One-Hour Ambient-Pressure-Dried, Scalable, Stretchable MXene/Polyurea Aerogel Enables Synergistic Defense Against High-Frequency Mechanical Shock and Electromagnetic Waves

Abstract

The rapid, energy-efficient, scalable preparation of high-strength, flexible, multifunctional nanostructured aerogels is highly desired yet challenging. Here, an ambient-pressure-dried (APD) strategy is developed involving self-foaming, dip-coating, and graphene oxide (GO)-assisted multiple cross-linking treatments for the prompt, large-area preparation of polyurea/transition metal carbides/nitrides (MXenes) aerogels. The APD MXene-based aerogels showcase low density, remarkable mechanical strength, and ultraflexiblity involving stretchability, good conductivity, hydrophobicity, and high resistance to various solvents. Synergies of robust, elastic cell walls and porous structure contribute to high-efficiency absorption of high-frequency, high-speed mechanical shock waves for the aerogels, significantly transcendinging the biomasses, plastics, elastomers, ceramics, and metals. In addition to the excellent microwave shielding performance of over 40 dB in ultrabroadband frequencies of 4–40 GHz, the oxidation stability is elevated for APD MXene aerogels, consequently yielding applicability in harsh conditions.
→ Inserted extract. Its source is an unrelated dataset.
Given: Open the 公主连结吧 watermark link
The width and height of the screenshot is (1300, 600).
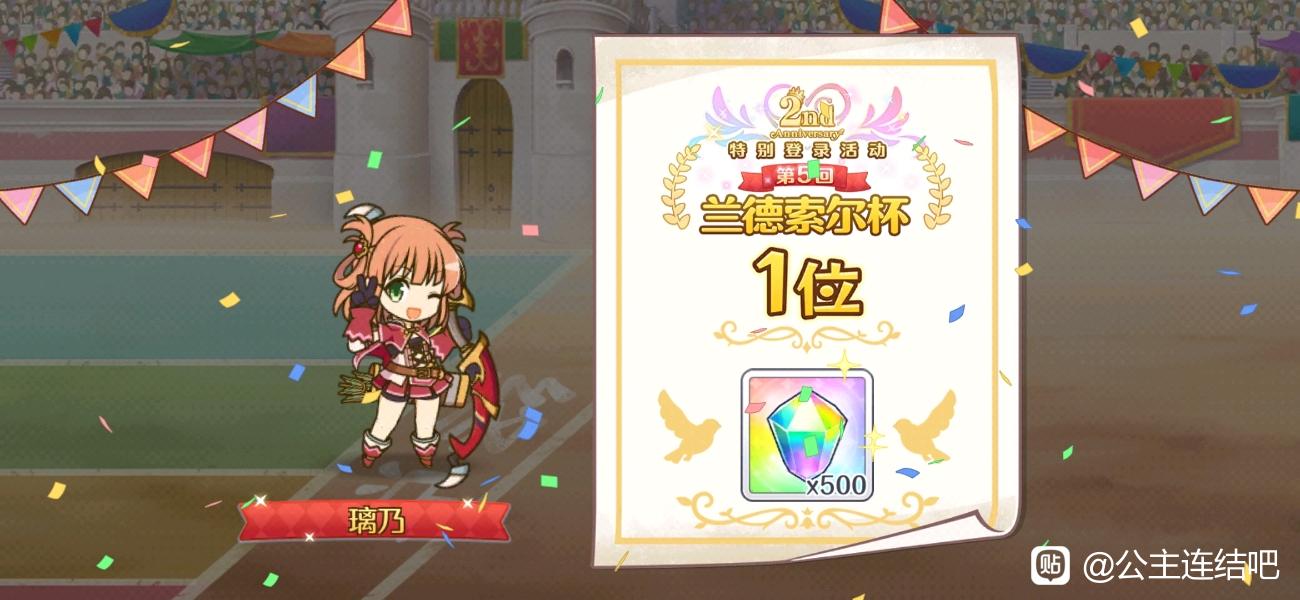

Furthermore, the superior light absorption capability of aerogels leads to the efficient photothermal conversion, therapy, antibacterial, desalination, water purification, deicing, and thick oil absorption. This work provides a facile, time- and energy-efficient, scalable APD methodology for manufacturing large-area, high-strength, ultraflexible, multifunctional MXene-based aerogels, enlighting a novel synergistic defense against mechanical shock and electromagnetic waves, and promoting them as a prospective candidate in aerospace, device protection, and next-generation electronics.